QUOTE(derek87 @ May 15 2008, 09:30 PM)
No matter what your other components are... your RAM must be more than 4gb. Im suffering from having a 2gb ram system. Once my layers are more than 15.. it has already reached 90% of ram usage. i was like.. OMG!!! Secondly, a mid end graphic card will be sufficient. No need high end graphic card. Or you may choose a workstation GC. up to you..
low-end is sufficient. like the HD3450 which I just reviewed recently. used it to edit a bunch of RAWs, no issue.
about the layers part, your post is misleading. it lags the system not because of # of layers but what you have on each layer. i have plenty of files that come to around 100 layers, no problem with it. dimension is 600x400 only. on the other hand when i do buntings and stuff, less than 20 layers but 6ft x 2ft @ 150dpi or higher, then yes - it's laggy already.
so if you're putting your FULL image size on soooooooo many layers, it's no wonder you're suffering.

you need to do it smarter.
btw i work as a web designer and i also post process photos. I've done them on 2GB system and never found it to be an issue, even when opening mass RAW files. i donno, maybe it depends on what you're expecting la.
so far only 1 person mention HDD space (base on what i read) - seriously, HDD space is really great for applications like photoshop. notice how it slows down when lacking HDD space. I'd say, get an RM 400 - 600 processor would be fine, more than powerful enough for PPing purpose. 2GB RAM also enough, put 4GB if you want cos heck, RAM nowadays so cheap.
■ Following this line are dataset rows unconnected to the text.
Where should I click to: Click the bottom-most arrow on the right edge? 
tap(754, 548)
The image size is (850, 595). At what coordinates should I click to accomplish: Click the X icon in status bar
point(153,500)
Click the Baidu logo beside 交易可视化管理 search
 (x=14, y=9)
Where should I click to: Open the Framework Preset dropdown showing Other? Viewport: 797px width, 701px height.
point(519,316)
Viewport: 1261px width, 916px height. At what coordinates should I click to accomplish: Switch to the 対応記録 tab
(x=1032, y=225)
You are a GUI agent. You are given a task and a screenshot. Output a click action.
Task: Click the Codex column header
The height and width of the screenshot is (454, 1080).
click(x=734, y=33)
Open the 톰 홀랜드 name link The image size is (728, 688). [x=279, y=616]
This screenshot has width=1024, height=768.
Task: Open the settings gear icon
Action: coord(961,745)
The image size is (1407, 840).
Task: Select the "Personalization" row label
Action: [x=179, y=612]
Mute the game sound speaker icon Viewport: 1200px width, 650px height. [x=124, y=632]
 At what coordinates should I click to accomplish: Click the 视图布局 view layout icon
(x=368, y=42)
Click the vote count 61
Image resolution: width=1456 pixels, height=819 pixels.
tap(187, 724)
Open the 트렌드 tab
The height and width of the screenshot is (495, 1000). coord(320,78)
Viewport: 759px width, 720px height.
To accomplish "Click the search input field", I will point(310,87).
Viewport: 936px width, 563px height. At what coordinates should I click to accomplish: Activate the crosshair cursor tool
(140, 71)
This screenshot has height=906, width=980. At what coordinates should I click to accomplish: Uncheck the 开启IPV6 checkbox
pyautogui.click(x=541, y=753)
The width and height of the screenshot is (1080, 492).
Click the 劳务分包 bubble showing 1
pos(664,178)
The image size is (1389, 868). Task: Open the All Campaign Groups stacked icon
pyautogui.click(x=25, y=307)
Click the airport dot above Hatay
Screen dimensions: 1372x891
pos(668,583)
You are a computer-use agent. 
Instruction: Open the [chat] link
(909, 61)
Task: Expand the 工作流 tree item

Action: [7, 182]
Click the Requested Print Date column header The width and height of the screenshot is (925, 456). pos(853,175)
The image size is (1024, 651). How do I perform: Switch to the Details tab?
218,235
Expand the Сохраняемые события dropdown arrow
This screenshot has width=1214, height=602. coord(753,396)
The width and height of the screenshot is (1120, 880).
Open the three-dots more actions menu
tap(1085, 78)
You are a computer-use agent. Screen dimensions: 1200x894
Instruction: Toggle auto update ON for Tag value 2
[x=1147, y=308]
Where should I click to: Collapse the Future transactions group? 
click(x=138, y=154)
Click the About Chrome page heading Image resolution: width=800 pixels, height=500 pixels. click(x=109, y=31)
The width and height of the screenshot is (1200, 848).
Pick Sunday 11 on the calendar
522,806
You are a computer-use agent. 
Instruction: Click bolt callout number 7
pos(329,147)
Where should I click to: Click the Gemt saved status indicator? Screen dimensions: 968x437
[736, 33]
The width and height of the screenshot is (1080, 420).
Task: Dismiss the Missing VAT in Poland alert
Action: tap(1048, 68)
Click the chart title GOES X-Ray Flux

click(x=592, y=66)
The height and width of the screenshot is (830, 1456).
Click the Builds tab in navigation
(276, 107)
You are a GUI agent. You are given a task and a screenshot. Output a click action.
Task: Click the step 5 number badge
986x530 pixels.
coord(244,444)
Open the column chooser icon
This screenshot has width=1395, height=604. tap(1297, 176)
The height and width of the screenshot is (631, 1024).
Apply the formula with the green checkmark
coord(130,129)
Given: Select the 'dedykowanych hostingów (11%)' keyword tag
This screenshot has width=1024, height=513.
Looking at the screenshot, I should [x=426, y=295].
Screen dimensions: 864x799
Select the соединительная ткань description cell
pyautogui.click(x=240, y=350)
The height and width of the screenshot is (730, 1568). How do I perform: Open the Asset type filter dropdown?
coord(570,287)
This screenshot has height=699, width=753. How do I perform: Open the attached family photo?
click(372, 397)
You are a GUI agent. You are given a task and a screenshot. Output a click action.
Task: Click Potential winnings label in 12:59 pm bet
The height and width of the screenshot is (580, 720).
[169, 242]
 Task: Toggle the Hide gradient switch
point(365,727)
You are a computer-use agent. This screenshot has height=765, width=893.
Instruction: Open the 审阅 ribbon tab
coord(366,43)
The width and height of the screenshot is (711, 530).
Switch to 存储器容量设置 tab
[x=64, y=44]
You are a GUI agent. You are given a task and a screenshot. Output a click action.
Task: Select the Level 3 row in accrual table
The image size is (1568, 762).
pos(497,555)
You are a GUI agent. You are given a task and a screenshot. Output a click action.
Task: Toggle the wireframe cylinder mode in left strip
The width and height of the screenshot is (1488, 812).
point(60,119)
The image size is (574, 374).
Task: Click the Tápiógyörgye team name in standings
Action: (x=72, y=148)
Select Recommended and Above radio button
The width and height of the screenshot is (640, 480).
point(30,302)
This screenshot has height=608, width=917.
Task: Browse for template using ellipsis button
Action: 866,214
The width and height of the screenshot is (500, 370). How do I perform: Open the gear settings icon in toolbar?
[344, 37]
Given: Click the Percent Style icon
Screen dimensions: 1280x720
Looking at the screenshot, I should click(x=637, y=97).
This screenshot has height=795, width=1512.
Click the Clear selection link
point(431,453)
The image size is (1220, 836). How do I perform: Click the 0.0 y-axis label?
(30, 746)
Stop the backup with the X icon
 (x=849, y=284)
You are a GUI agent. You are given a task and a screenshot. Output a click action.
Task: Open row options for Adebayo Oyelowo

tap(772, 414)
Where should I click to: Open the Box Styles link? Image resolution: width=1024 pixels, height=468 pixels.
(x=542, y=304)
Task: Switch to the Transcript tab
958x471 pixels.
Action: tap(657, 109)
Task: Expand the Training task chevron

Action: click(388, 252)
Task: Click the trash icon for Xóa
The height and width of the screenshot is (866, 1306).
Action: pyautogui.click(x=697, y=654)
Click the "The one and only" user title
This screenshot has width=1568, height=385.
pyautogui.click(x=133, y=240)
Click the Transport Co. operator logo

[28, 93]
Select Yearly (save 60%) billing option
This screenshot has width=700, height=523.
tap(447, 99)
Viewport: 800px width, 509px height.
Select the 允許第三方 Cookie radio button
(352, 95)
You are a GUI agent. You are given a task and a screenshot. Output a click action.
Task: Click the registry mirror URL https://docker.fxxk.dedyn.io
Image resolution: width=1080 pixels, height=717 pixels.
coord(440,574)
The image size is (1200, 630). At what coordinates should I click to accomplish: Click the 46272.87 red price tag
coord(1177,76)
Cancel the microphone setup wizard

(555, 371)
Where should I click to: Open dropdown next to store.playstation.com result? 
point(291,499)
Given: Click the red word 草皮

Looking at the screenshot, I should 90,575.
(I'm on 4GB now, i don't find it any much diff from 2GB........ of course it shows 3.25GB la) . i think most of your $$$ should be on HDD. 2x 320GB perhaps?
QUOTE(Mavik @ May 15 2008, 04:39 PM)
When using your PC for a photo processor and all, do not stinge on a LCD monitor and budget in a monitor calibrator. For LCD monitors, get the S-PVA or the S-IPS type and not the TN type.
easy for us to say.

I like S-IPS LCD, i'm using one and loving it.
I also have TN panel LCD and i think it's really fine to post-process on that one, it's not that crappy as how many has described it - just that it's not S-IPS quality.
it really depends on the person and how picky they are. not everyone can afford to get high-grade LCDs. ask our photographers, here, how many of them actually have S-IPS panel LCD?